WHAT YOU ARE ASKED TO DO: Update the rows, starting at the line that contains "You are a computer-use agent. 640x360 pixels." and ending at the last of the rows, by replacing "popup" with "dialog" and leaving everything else unchanged. Give back only those lines, without the pictures.

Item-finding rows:
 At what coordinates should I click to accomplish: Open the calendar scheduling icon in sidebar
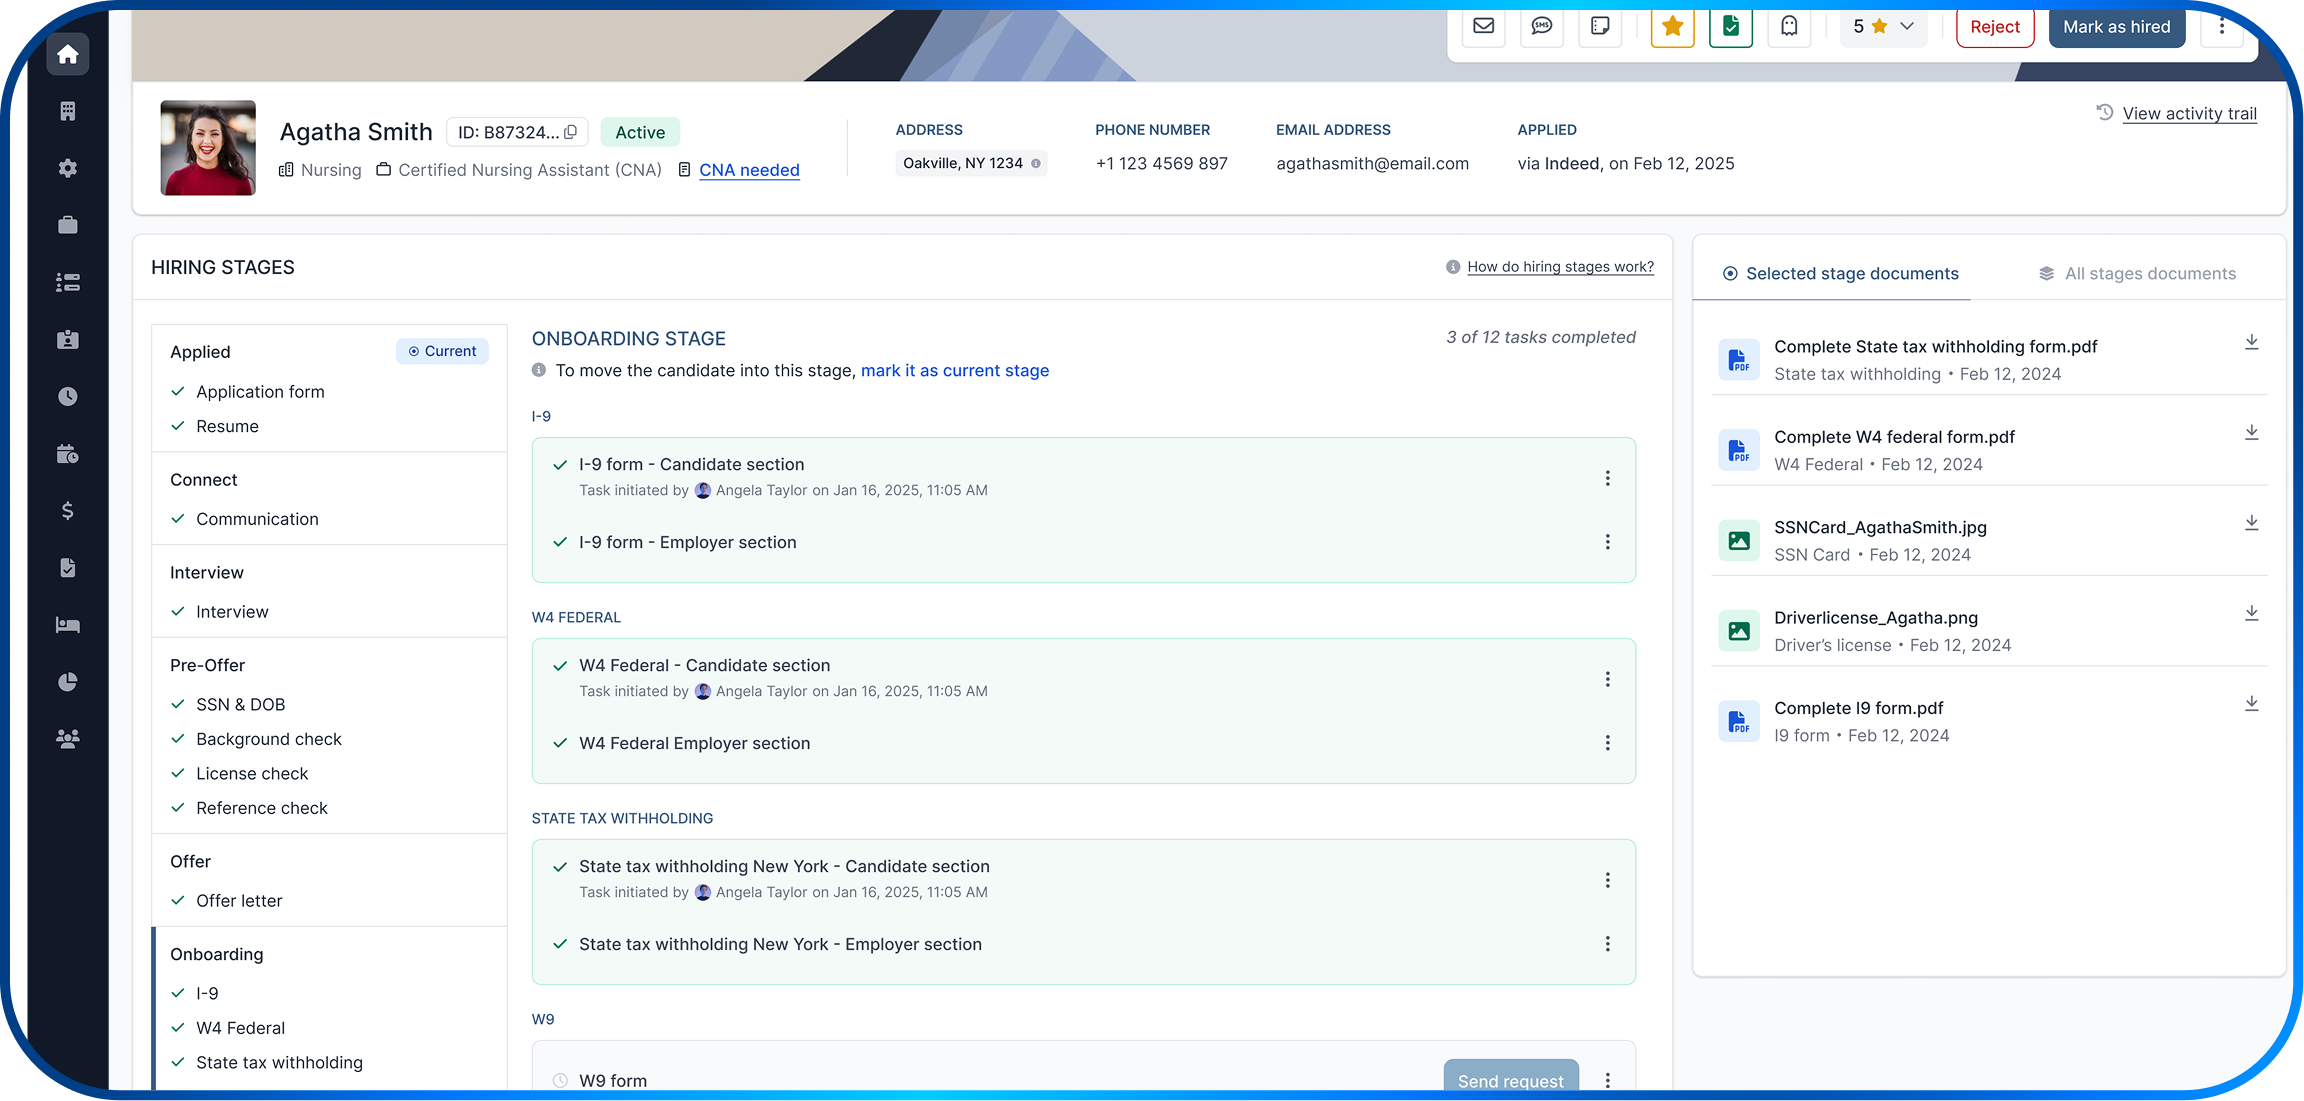pyautogui.click(x=67, y=453)
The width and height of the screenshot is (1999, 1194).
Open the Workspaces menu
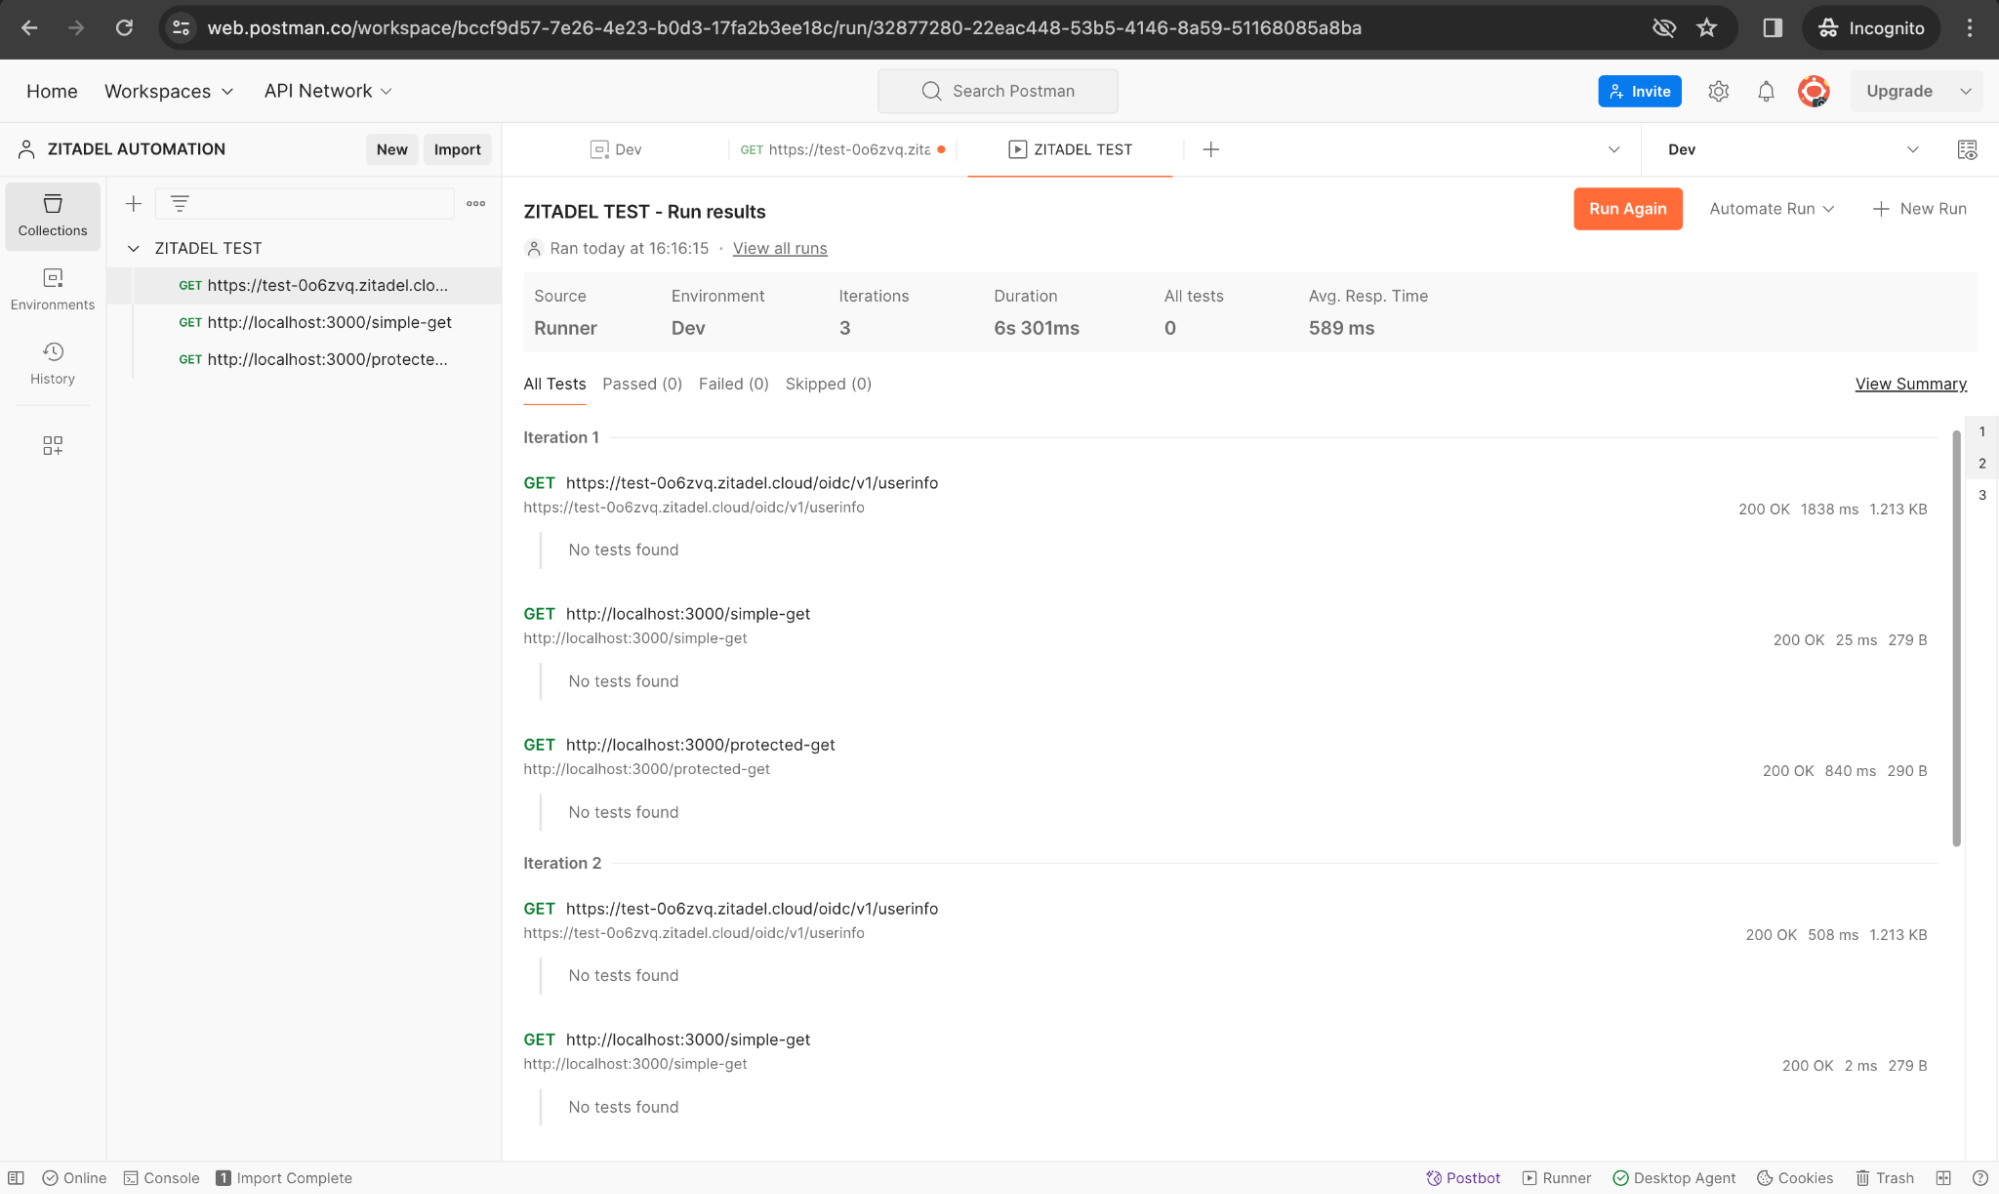point(168,91)
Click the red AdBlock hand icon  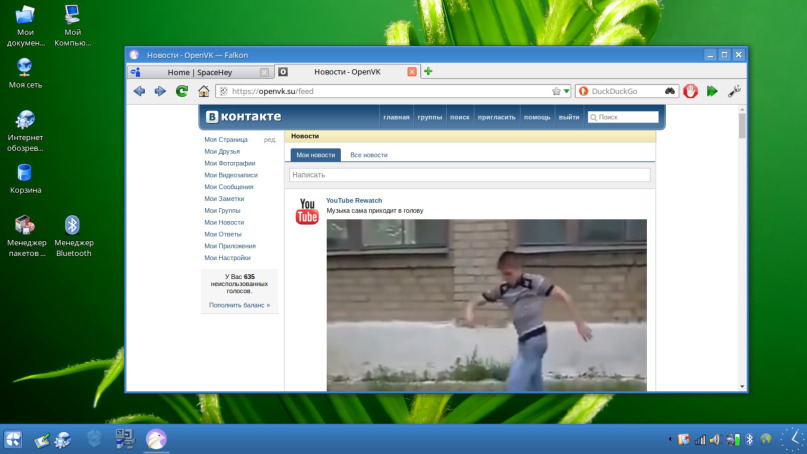690,91
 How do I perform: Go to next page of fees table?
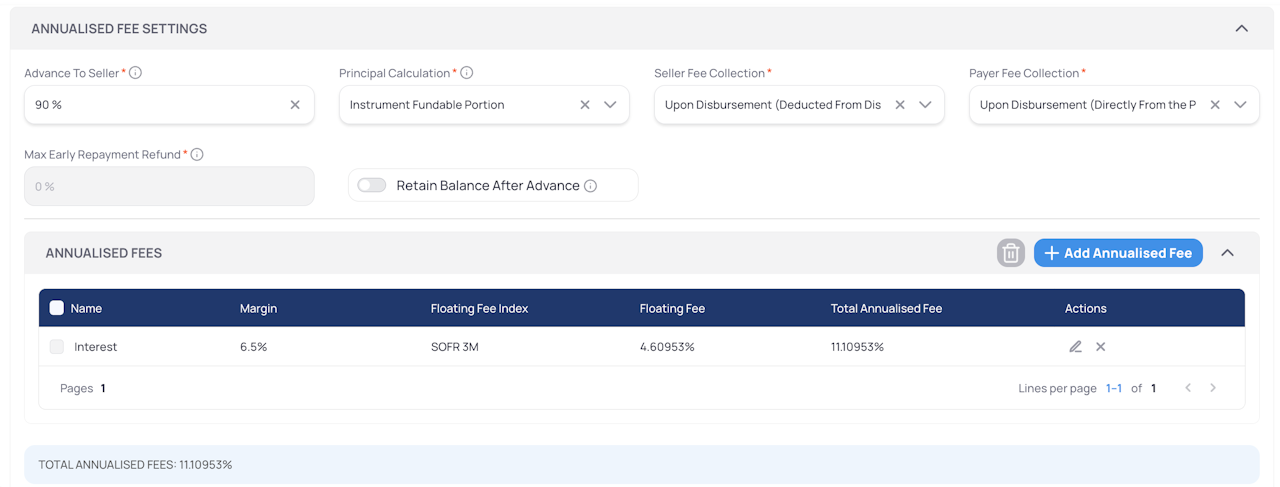coord(1213,388)
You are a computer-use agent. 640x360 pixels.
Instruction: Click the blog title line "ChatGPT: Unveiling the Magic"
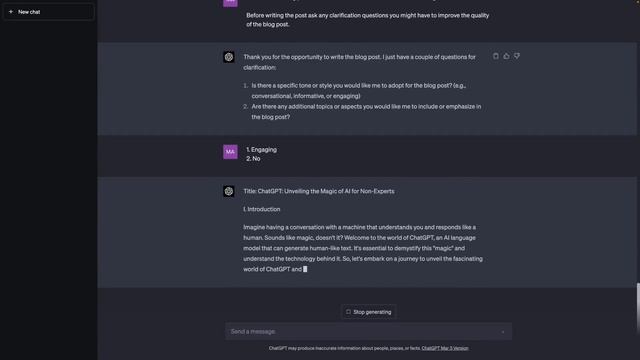point(319,191)
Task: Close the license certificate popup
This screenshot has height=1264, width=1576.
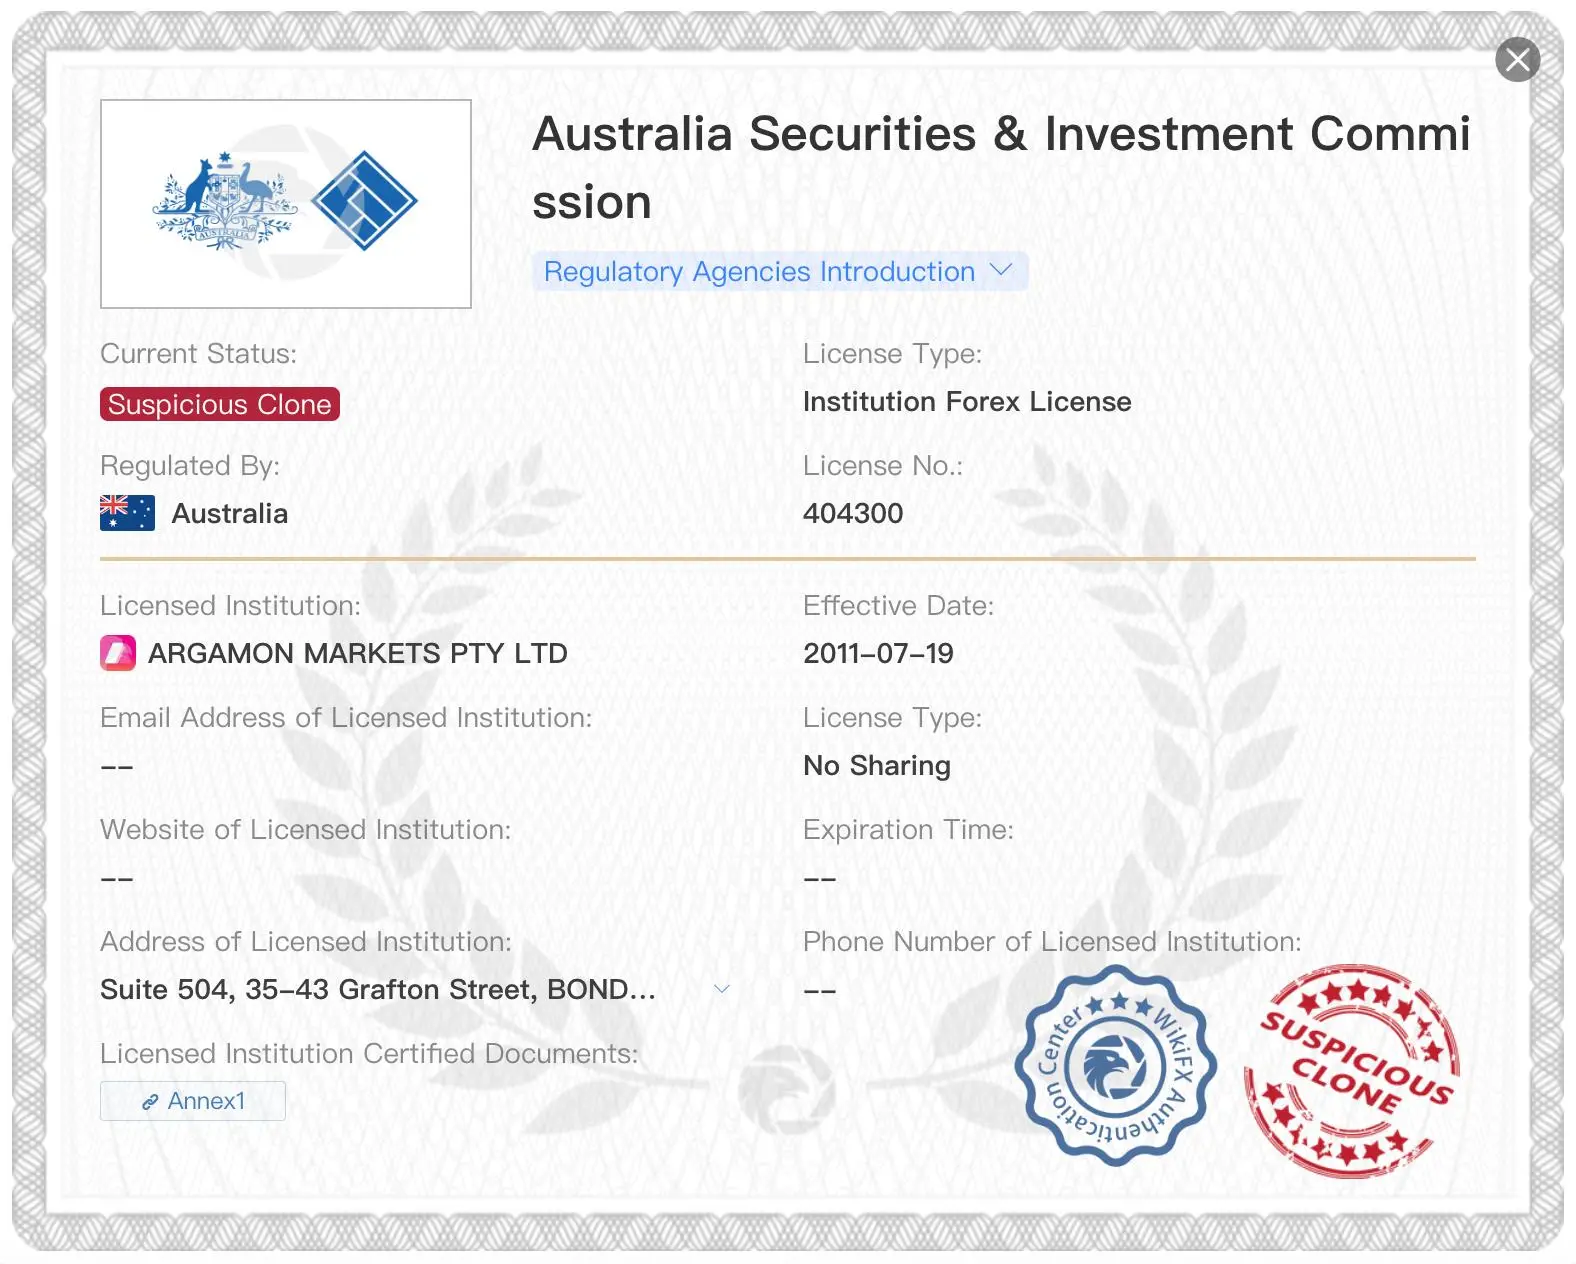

RESPONSE:
You are a computer-use agent. 640x360 pixels.
Instruction: Click the blog title line "ChatGPT: Unveiling the Magic"
point(319,191)
Task: Close the license certificate dialog
This screenshot has height=1264, width=1576.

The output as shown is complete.